SEEDS = [42, 43, 44]
CONFIG = "configs/gru_ssl_pretrain_v1.yaml"

print(f"=== SSL PRETRAIN ({len(SEEDS)} seeds) ===")
print(f"Config: {CONFIG}")
print("=" * 60, flush=True)

for seed in SEEDS:
    ckpt = f"logs/gru_ssl_pretrain_v1_seed{seed}.pt"
    if os.path.exists(ckpt):
        print(f"seed {seed}: SSL checkpoint exists -- skip")
        continue
    print(f"\n{'='*60}")
    print(f"SSL PRETRAIN seed {seed}")
    print(f"{'='*60}", flush=True)
    proc = subprocess.Popen(
        [sys.executable, "-u", "scripts/train_ssl.py",
         "--config", CONFIG,
         "--seed", str(seed), "--device", "cuda"],
        stdout=subprocess.PIPE, stderr=subprocess.STDOUT, text=True
    )
    for line in proc.stdout:
        print(line, end="", flush=True)
    rc = proc.wait()
    if rc != 0:
        print(f"ERROR: seed {seed} failed with rc={rc}")
    else:
        print(f"seed {seed}: SSL pretrain done")

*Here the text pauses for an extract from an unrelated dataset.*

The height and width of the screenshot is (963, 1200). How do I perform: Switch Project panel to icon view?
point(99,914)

print(f"\nSSL pretraining complete!")

In [None]:
# Cell 3: Fine-tune from SSL checkpoints — 3 seeds (50 epochs w/ early stopping)
import subprocess, sys, os
os.chdir("/content/competition_package")

SEEDS = [42, 43, 44]
FINETUNE_CONFIG = "configs/gru_parity_v1.yaml"

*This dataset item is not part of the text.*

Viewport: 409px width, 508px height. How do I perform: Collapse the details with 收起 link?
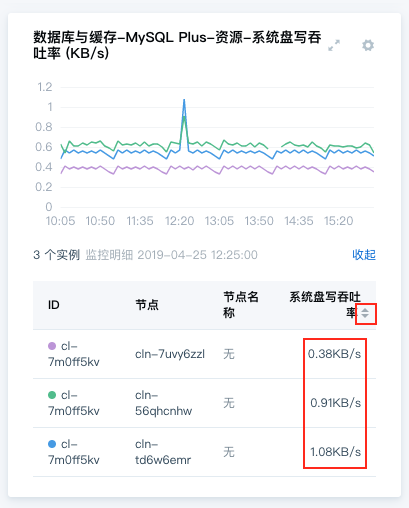pyautogui.click(x=364, y=255)
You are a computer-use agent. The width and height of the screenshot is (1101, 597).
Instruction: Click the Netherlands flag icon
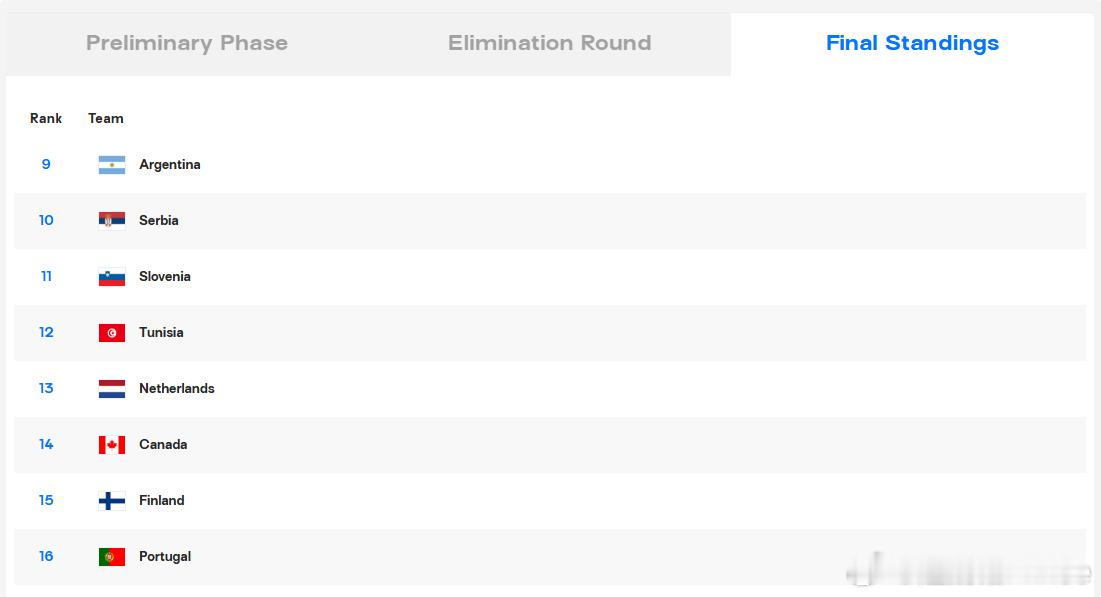click(x=112, y=388)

print(f"=== FINE-TUNE FROM SSL ({len(SEEDS)} seeds) ===")
print(f"Config: {FINETUNE_CONFIG}")
print("=" * 60, flush=True)

for seed in SEEDS:
    ssl_ckpt = f"logs/gru_ssl_pretrain_v1_seed{seed}.pt"
    out_ckpt = f"logs/gru_parity_v1_seed{seed}.pt"
    if not os.path.exists(ssl_ckpt):
        print(f"seed {seed}: SSL checkpoint missing -- skip")
        continue
    if os.path.exists(out_ckpt):
        print(f"seed {seed}: fine-tuned checkpoint exists -- skip")
        continue
    print(f"\n{'='*60}")
    print(f"FINE-TUNE seed {seed} (from {ssl_ckpt})")
    print(f"{'='*60}", flush=True)
    proc = subprocess.Popen(
        [sys.executable, "-u", "scripts/train.py",
         "--config", FINETUNE_CONFIG,
         "--seed", str(seed), "--device", "cuda",
         "--resume", ssl_ckpt],
        stdout=subprocess.PIPE, stderr=subprocess.STDOUT, text=True
    )
    for line in proc.stdout:
        print(line, end="", flush=True)
    rc = proc.wait()
    if rc != 0:
        print(f"ERROR: seed {seed} failed with rc={rc}")
    else:
        print(f"seed {seed}: fine-tune done")

print(f"\nFine-tuning complete!")

In [None]:
# Cell 4: Evaluate — compare SSL vs vanilla baseline
import os, torch
os.chdir("/content/competition_package")

SEEDS = [42, 43, 44]
BASELINE_VALS = {42: 0.2649, 43: 0.2737, 44: 0.2690}  # vanilla baseline reference
GATE = 0.2709  # kill gate: mean must exceed this

print(f"{'Seed':<6} {'SSL Val':>10} {'Baseline':>10} {'Delta':>10}")
print("-" * 40)

ssl_scores = []
for seed in SEEDS:
    pt = f"logs/gru_parity_v1_seed{seed}.pt"
    if not os.path.exists(pt):
        print(f"s{seed}:  MISSING")
        continue
    ckpt = torch.load(pt, map_location="cpu", weights_only=False)
    score = float(ckpt.get("best_score", 0))
    epoch = ckpt.get("best_epoch", "?")
    baseline = BASELINE_VALS.get(seed, 0)
    delta = score - baseline
    ssl_scores.append(score)
    print(f"s{seed:<5} {score:>10.4f} {baseline:>10.4f} {delta:>+10.4f}  (ep {epoch})")

if ssl_scores:
    mean_ssl = sum(ssl_scores) / len(ssl_scores)
    mean_base = sum(BASELINE_VALS[s] for s in SEEDS) / len(SEEDS)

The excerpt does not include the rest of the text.